Things changed around the time of Larkin’s liberating moment between “the end of the Chatterley ban / And the Beatles’ first LP”, as theatre and criticism both began to decentre Lear himself, and tell instead an absurdist, post-humanist parable of political grievance and brutality. The Polish critic Jan Kott drew on Samuel Beckett’s Endgame in his provocative Shakespeare Our Contemporary (1964), which argued that the play was neither affirmative nor transcendental, nor even tragic, but, rather, grotesque: “the theme of King Lear is the decay and fall of the world”. W. R. Elton’s sceptical account of the critical adherence to a “sin-suffering-redemption” paradigm in the face of Act V’s shattering “of the foundations of faith itself” (King Lear and the Gods, 1966) drew on a different, historicist methodology – and came to similar conclusions. The convergence of these approaches was already evident in what Barbara Everett, in a landmark essay of 1960, dubbed “the new King Lear”: less a morality play than a study of negation and cessation, anatomizing materialist absence, rather than redemptive plenitude. “Nothing shall come of nothing” became the play’s own watchword.
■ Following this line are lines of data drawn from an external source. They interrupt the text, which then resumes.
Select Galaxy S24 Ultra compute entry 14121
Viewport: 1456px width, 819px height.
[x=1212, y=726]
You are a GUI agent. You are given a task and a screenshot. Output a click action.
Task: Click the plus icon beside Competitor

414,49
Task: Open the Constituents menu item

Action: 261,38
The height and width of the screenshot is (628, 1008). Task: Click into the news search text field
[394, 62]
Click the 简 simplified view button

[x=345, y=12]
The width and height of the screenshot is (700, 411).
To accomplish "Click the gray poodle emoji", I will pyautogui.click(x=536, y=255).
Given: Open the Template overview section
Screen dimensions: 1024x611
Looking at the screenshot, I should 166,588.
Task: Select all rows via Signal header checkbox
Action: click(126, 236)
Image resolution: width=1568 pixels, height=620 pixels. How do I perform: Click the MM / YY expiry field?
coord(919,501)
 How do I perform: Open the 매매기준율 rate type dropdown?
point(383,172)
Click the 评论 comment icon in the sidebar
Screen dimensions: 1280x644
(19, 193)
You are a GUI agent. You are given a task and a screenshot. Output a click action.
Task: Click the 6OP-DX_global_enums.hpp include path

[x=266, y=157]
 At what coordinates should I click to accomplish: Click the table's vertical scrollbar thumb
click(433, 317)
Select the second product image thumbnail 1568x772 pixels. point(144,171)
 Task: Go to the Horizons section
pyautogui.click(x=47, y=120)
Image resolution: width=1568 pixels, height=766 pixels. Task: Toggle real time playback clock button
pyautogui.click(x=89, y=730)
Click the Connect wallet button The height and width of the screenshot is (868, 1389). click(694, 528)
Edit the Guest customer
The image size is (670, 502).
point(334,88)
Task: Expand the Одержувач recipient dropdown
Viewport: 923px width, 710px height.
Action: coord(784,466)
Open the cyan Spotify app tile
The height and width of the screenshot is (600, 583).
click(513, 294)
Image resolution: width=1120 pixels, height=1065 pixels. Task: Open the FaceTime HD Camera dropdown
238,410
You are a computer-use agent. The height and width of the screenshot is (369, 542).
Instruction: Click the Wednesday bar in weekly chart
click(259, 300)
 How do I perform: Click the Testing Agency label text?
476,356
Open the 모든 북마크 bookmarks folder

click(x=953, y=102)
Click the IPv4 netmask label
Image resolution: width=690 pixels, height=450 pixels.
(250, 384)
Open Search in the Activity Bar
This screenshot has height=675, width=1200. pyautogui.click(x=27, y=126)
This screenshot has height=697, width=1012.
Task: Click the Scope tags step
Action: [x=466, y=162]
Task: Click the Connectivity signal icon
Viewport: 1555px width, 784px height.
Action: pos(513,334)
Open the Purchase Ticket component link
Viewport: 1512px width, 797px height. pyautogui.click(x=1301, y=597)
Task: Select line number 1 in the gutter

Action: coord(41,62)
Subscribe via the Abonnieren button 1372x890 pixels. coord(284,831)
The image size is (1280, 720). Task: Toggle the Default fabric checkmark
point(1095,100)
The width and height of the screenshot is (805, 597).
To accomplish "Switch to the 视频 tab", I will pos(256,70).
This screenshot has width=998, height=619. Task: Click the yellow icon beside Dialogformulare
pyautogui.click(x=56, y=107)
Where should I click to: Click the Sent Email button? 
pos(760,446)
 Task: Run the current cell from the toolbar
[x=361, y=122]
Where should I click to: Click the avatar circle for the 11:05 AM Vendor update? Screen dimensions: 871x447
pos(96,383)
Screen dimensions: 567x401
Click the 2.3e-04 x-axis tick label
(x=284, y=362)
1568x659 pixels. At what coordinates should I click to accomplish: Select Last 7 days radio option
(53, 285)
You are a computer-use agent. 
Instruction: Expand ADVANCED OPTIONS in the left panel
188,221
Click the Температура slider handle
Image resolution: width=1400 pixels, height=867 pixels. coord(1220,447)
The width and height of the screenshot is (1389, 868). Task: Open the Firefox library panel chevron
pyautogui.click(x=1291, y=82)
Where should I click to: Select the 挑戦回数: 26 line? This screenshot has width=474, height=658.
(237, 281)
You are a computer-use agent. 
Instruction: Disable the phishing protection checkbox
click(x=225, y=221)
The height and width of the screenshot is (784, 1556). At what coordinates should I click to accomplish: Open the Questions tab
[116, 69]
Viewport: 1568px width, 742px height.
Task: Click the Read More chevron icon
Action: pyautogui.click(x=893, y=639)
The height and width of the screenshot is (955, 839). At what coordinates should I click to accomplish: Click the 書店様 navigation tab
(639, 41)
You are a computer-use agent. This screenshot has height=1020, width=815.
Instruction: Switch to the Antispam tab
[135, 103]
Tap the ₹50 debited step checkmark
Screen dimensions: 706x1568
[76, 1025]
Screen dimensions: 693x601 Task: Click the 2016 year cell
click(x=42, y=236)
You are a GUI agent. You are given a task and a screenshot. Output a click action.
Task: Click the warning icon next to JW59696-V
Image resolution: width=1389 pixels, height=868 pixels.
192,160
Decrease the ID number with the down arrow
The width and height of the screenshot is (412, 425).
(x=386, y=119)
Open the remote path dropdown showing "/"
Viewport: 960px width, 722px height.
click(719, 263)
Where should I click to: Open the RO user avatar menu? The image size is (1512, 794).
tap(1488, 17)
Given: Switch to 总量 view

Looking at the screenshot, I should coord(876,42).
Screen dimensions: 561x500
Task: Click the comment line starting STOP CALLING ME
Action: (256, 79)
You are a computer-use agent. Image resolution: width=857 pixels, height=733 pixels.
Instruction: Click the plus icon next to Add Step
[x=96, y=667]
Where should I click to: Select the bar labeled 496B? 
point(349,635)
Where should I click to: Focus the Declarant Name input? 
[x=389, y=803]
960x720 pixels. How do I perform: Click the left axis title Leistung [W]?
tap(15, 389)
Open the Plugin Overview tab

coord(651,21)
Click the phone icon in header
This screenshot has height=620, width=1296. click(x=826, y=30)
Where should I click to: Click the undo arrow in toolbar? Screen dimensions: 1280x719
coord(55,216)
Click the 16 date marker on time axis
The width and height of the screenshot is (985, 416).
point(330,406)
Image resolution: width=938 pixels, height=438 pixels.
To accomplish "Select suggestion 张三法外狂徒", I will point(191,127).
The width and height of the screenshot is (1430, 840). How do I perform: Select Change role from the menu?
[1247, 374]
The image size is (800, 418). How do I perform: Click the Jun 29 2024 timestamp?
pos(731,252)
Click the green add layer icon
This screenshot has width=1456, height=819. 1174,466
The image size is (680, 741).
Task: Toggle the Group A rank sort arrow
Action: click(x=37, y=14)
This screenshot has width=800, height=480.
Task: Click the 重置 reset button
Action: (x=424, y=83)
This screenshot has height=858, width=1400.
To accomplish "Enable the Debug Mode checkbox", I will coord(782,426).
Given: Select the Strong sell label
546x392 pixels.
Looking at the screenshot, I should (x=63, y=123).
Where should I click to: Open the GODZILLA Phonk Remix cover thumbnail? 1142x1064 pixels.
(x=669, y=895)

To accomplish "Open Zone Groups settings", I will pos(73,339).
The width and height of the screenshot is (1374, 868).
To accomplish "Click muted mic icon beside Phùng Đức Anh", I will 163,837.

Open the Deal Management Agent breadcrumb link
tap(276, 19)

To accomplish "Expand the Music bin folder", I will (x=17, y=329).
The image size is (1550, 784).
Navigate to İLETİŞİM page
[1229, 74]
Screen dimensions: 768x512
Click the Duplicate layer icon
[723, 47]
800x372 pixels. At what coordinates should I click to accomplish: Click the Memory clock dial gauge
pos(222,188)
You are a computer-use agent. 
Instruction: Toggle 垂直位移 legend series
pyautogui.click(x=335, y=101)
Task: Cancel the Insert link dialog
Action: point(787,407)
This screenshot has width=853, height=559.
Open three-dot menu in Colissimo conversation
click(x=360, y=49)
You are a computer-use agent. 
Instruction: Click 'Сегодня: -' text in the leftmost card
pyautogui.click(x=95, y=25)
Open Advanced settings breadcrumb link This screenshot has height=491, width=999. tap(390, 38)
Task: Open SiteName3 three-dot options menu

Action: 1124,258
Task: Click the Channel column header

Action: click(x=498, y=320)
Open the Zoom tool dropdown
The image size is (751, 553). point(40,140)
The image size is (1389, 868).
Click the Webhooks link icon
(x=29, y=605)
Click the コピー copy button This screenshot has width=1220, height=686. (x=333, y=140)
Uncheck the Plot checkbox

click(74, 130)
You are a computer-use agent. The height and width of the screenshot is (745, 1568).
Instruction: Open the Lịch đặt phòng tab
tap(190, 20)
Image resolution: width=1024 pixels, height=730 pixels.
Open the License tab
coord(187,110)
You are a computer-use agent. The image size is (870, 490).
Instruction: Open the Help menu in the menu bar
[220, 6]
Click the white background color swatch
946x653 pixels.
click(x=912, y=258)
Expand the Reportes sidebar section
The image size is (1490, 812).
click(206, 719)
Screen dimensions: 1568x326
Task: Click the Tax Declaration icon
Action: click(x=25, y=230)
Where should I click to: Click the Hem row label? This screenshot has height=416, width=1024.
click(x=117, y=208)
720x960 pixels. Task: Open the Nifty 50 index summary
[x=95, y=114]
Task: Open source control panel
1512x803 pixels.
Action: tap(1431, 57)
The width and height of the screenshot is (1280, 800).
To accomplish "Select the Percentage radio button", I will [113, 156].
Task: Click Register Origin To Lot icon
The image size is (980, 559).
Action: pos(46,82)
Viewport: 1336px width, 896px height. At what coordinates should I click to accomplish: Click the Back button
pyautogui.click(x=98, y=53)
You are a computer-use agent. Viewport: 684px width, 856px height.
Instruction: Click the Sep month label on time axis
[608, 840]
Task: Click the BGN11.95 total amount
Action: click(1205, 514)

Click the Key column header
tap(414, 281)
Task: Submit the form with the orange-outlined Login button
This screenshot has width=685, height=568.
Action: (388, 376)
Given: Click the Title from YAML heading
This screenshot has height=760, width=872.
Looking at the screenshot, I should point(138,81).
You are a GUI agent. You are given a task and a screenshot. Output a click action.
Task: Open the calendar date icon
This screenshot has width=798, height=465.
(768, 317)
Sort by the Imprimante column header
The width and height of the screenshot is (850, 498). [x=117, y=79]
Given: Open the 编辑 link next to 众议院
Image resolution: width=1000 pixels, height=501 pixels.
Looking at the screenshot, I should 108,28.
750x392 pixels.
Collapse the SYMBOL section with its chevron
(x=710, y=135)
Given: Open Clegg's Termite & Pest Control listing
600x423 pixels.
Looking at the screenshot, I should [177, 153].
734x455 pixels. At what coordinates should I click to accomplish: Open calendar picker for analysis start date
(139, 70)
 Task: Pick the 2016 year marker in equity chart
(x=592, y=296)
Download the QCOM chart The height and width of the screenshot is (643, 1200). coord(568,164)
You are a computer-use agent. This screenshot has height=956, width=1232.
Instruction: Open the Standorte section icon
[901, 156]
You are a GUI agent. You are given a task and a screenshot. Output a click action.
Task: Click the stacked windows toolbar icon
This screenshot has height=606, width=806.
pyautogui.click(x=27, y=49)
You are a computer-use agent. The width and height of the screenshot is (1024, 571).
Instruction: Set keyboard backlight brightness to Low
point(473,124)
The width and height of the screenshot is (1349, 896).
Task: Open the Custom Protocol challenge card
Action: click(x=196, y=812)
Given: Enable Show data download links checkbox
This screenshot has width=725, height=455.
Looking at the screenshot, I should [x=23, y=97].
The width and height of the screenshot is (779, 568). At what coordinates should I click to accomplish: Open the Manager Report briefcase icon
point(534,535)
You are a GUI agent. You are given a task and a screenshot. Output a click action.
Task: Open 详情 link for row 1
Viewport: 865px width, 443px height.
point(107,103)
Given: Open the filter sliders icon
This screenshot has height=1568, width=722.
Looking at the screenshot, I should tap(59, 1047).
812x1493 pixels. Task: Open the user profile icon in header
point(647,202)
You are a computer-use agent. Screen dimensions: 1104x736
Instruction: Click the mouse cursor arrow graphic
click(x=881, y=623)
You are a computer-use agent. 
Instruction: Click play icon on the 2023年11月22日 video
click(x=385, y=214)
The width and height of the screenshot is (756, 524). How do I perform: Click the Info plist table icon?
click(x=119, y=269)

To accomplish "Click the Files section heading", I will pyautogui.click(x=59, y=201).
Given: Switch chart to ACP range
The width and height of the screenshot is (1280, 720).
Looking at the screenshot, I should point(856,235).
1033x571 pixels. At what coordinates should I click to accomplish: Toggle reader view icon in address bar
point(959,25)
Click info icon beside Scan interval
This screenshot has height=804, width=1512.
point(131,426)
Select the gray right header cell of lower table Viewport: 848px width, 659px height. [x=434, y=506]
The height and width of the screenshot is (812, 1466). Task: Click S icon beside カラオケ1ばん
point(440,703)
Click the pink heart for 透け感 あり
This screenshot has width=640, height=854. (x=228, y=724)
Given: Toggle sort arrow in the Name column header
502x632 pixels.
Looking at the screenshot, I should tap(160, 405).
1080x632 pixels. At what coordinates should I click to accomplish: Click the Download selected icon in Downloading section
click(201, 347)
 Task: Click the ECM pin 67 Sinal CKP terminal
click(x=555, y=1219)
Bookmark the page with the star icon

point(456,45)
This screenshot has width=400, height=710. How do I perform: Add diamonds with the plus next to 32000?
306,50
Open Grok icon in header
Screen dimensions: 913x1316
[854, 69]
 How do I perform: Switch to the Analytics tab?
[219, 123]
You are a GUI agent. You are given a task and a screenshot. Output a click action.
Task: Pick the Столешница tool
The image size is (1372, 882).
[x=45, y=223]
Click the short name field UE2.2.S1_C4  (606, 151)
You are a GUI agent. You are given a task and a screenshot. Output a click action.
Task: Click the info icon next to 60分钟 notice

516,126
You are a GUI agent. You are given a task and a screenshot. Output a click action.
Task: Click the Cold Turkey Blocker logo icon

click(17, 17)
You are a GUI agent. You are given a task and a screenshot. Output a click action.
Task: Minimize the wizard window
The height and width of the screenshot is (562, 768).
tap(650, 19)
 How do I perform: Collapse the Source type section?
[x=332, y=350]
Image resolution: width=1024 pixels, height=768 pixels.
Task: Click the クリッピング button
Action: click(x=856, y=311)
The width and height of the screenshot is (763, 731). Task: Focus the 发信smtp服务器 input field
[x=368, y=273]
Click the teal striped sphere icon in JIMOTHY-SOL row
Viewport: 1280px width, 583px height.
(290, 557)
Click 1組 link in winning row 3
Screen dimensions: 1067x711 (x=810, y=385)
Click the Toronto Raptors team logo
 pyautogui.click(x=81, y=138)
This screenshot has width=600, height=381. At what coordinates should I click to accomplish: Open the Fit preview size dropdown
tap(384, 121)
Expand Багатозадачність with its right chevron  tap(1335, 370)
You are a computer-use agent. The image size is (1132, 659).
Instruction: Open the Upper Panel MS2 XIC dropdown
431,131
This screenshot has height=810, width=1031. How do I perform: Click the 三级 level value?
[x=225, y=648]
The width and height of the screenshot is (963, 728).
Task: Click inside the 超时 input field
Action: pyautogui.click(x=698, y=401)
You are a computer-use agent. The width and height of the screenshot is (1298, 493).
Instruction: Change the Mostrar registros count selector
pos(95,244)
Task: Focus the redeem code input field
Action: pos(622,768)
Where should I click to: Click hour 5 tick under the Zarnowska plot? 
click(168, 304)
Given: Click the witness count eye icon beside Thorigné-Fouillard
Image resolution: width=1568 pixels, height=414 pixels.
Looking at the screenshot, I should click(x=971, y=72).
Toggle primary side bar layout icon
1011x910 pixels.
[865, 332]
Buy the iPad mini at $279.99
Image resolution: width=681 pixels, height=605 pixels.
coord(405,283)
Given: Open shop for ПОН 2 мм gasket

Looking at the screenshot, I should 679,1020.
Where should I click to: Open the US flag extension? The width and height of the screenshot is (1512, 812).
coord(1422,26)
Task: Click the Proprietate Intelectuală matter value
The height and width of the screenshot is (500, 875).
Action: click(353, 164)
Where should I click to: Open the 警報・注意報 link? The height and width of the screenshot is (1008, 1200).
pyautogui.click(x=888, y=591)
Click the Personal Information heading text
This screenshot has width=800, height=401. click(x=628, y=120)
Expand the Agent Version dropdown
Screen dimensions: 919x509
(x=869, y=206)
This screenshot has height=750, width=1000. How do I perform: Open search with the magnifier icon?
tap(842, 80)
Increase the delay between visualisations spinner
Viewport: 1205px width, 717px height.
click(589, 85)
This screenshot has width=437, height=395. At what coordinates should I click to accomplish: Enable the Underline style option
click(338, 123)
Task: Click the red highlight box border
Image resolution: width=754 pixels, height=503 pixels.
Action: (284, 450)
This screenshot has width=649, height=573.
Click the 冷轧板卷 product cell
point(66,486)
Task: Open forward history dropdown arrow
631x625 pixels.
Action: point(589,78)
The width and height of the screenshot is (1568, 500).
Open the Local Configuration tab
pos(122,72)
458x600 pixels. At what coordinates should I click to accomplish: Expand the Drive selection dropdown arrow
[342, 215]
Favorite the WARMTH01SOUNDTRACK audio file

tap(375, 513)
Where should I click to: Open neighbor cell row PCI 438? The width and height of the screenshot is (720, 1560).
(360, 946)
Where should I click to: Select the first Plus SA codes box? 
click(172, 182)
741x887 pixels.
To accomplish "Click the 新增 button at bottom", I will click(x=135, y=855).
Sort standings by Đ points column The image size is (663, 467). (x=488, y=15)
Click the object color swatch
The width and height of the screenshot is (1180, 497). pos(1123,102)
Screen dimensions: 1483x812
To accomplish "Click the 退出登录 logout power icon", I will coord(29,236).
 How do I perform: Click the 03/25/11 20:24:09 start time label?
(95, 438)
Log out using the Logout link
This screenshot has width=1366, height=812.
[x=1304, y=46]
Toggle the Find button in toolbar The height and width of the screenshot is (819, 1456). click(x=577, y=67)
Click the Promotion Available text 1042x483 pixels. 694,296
The old and the new King Lear provide the inspiration for two contemporary prose reworkings by Edward St Aubyn and Preti Taneja. St Aubyn’s Dunbar is a salvific story of familial breakdown animated by decadently wicked rich people on the one hand and the fragile optimism generated by expensive psychotherapy on the other. The elderly media mogul Henry Dunbar is reunited with his beloved Florence (Cordelia). Even as she is assassinated in Central Park by a poisoned dart fired by her sister Megan’s lover-bodyguard, the story ends with hope. “All of us will be blown to dust”, the loyal Wilson (part Gloucester, part Kent, part escaped Polonius) tells Dunbar over Florence’s hospital bed, “but the understanding won’t be destroyed, and it can’t be, as long as someone is left standing who still prefers to tell the truth.” The closing chords of the redemptive King Lear sounds clearly here: “speak what we feel, not what we ought to say”.
Taneja takes her title from the same speech, given either to Edgar or to Albany – “we that are young / Shall never see so much nor live so long” – but the ending of her novel is deeply pessimistic. The compromised Jeet (Edgar) emerges from the wreck of the Devraj family and their vast and corrupt corporation known as the Company, inspired with terrible messianic zeal. He vows to end “the blind age” symbolized by his father Ranjit (Gloucester), who has his eyes ground out, and, as “a pure leader of men”, “to leave a legacy so strong that none will be able to erase it”. The last words – “it is time to begin” – echo with the ominous inevitability that nothing has changed except the face and fascistic vigour of the dictator. These two adaptations thus offer quite different versions of what King Lear might signify: the ultimate triumph of self-knowledge, love and integrity in an ordered universe, or the self-perpetuating madness of a hierarchy in which “humanity must perforce feed upon itself, like monsters of the deep”.
[ . . . ]
Few Shakespearean adaptations achieve an independent claim on our attention. The pleasure of St Aubyn’s Dunbar is its triangulation of delicious aphoristic ruination from the Melrose novels with familiar tropes and scenes from King Lear. With less to prove and more to offer, Preti Taneja’s ambitious We That Are Young cuts rage with poetry to produce a flawed but memorable national epic.